To my knowledge V8 expects UTF-16 in ExternalStringResource and other APIs, so I'd like to use ICU for UTF-16 processing. I specifically need to:

  • Iterate over the characters (not just the 16-bit code units) of an UTF-16 string
  • Tell the number of characters (not just the 16-bit code units) that an UTF-16 string contains

So I looked at the ICU documentation and found the UnicodeString and CharacterIterator classes. However, UnicodeString doesn't have a fromUTF16 method, only fromUTF8 and fromUTF32.

The other thing I'm unsure about is, does the UnicodeString constructor copy the data I give it or not? I'd very much prefer to use a zero-copy approach where I'd just work with an immutable object so it shouldn't perform any copy operations, just use the buffer I point it at.

I'm also unsure if I can just use UCharIterator (assuming I can somehow convert UChar* from my UTF-16 strings).

So my question is: How do I use ICU for the above purposes?

halfer
  • 19,824
  • 17
  • 99
  • 186
Venemo
  • 18,515
  • 13
  • 84
  • 125

1 Answers1

6

UnicodeString uses UTF-16 for storage by default. That's why it only has fromUTF8 and fromUTF32: from UTF-16 there is no conversion to be made.

It does copy the data. It is an owning string, much like std::string.

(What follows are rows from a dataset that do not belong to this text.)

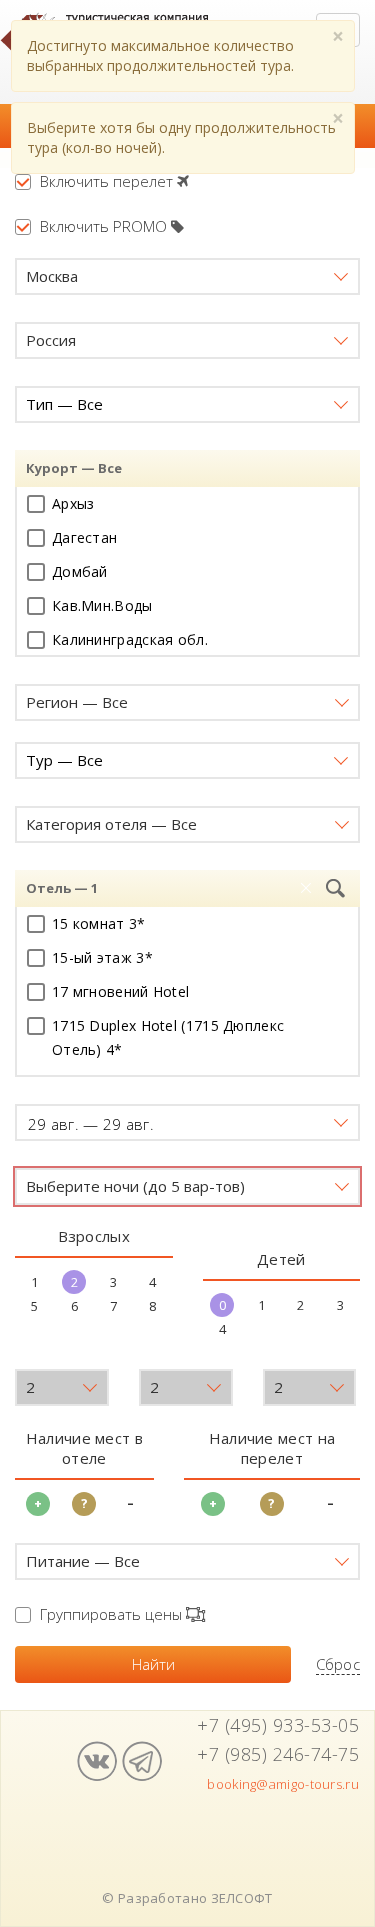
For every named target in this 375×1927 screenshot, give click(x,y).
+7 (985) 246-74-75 (278, 1754)
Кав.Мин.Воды (102, 605)
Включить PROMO (105, 226)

You can use UCharIterator if you don't want to copy the data. UChar is a 16-bit value. You can force it to be whatever 16-bit type you prefer working with by defining the UCHAR_TYPE macro:

Define UChar to be UCHAR_TYPE, if that is #defined (for example, to char16_t), or wchar_t if that is 16 bits wide; always assumed to be unsigned.

If neither is available, then define UChar to be uint16_t.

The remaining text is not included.